• EXERCISE BRIEF
Your copy should hold only the lines from the one containing "Given: Click the" through the final line of the entries, exactly as written, with no pictures.

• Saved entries

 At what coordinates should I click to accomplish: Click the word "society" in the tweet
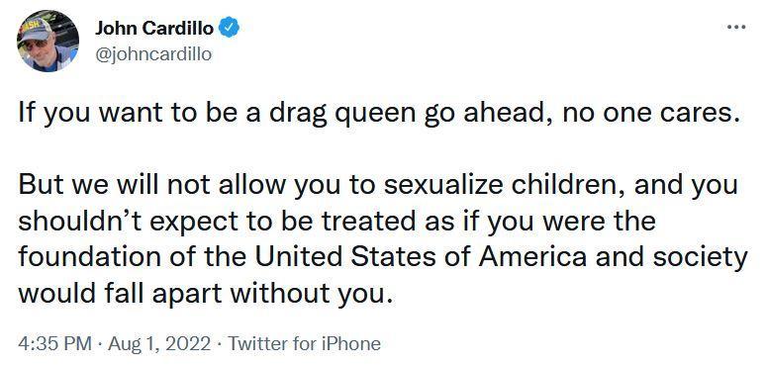point(699,258)
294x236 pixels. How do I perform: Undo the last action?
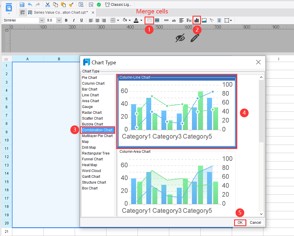[x=29, y=4]

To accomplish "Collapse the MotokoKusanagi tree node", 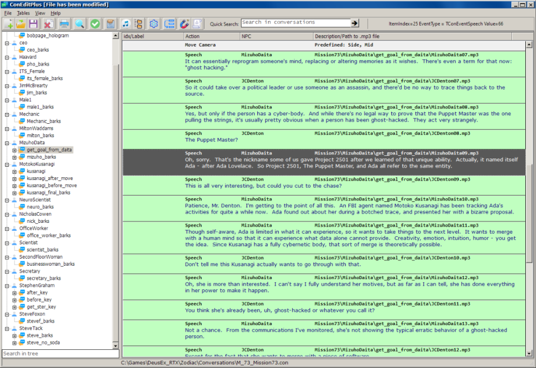I will pos(7,164).
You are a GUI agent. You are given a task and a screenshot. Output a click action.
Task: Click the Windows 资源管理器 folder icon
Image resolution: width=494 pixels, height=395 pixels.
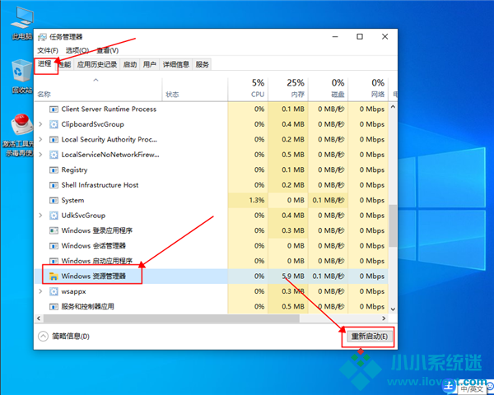tap(54, 277)
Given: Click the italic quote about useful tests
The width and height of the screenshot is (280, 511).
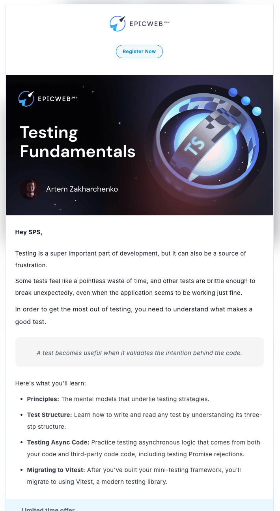Looking at the screenshot, I should pos(139,353).
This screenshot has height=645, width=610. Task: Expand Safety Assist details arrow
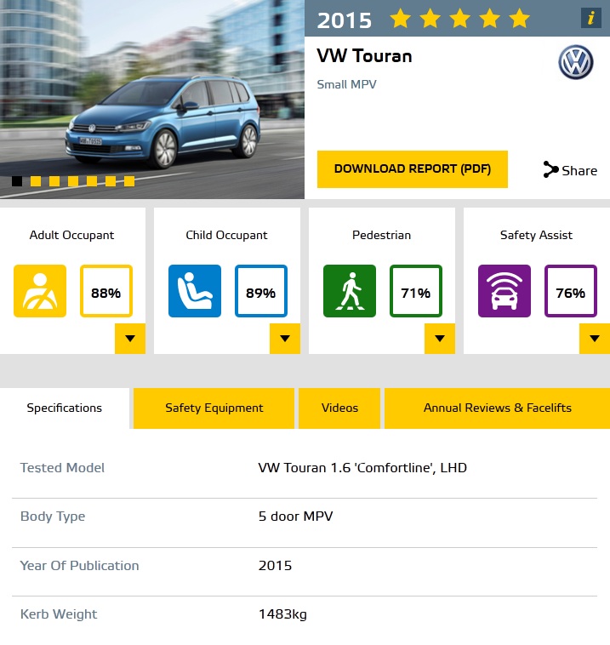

• OUTPUT OF THE TASK
Given: Click the italic quote about useful tests
The width and height of the screenshot is (280, 511).
Looking at the screenshot, I should pos(139,353).
This screenshot has height=645, width=610. Task: Expand Safety Assist details arrow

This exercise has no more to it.